Rate Limiter Service

Overview

The Rate Limiter Service is a standalone microservice responsible for controlling the rate of incoming requests across one or more services. It exposes a single HTTP endpoint that any service can call to determine whether an incoming request should be permitted or rejected based on configurable limits.

The service is designed to operate independently of the services it protects. Rate limiting logic is centralised in one place, allowing limits to be updated at runtime without redeploying any dependent service.

This service was built as part of a microservices architecture alongside a Banking Core API and a Fraud Detection Service, where it acts as the first layer of protection before authentication and business logic.

Tech Stack

Technology	Purpose
Spring Boot 3	REST API, filter chain, dependency injection
Redis 7	Stores token bucket state per user
Lua Script	Executes token bucket check atomically in Redis
PostgreSQL	Stores rate limit rules per service
Caffeine	Caches rules in JVM memory for 60 seconds
Resilience4j	Circuit breaker — fails open if Redis is unavailable
Micrometer	Exposes metrics for Prometheus scraping
Flyway	Database migrations
JJWT	Parses Bearer token to extract user identity
Docker Compose	Runs Redis, PostgreSQL, Prometheus and Grafana

Architecture

The service sits between the calling service and its business logic.
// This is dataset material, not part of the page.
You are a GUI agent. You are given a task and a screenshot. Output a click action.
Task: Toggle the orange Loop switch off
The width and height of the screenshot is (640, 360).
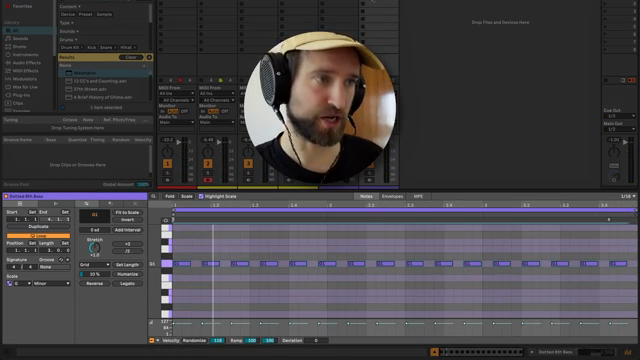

Every incoming request is checked against a configurable limit before any further processing occurs.

Incoming Request
        ↓
┌─────────────────────────────────────────────────────┐
│                 Rate Limiter Service                │
│                                                     │
│  1. Load rule from PostgreSQL (cached 60s)          │
│  2. Extract user identity from JWT                  │
│  3. Execute token bucket check atomically in Redis  │
│  4. Return decision — allowed or blocked            │
└─────────────────────────────────────────────────────┘
        ↓                         ↓
   allowed: true             allowed: false
   remaining: 14             remaining: 0
   (caller proceeds)         (caller returns 429)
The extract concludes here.